- [WHAT TO DO]:
Copy these rows word for word, starting with the line that contains "This screenshot has" and going on through the last row.

+++ RECORDS TO USE

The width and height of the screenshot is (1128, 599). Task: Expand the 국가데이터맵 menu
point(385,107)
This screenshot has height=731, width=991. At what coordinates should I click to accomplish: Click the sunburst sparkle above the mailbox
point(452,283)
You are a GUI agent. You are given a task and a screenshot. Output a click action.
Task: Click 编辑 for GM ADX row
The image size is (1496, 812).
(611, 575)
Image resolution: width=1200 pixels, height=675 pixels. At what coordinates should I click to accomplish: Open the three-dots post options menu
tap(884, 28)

++++++

- [FINISHED ANSWER]:
This screenshot has height=731, width=991. At what coordinates should I click to accomplish: Click the sunburst sparkle above the mailbox
point(452,283)
You are a GUI agent. You are given a task and a screenshot. Output a click action.
Task: Click 编辑 for GM ADX row
The image size is (1496, 812).
(611, 575)
Image resolution: width=1200 pixels, height=675 pixels. At what coordinates should I click to accomplish: Open the three-dots post options menu
tap(884, 28)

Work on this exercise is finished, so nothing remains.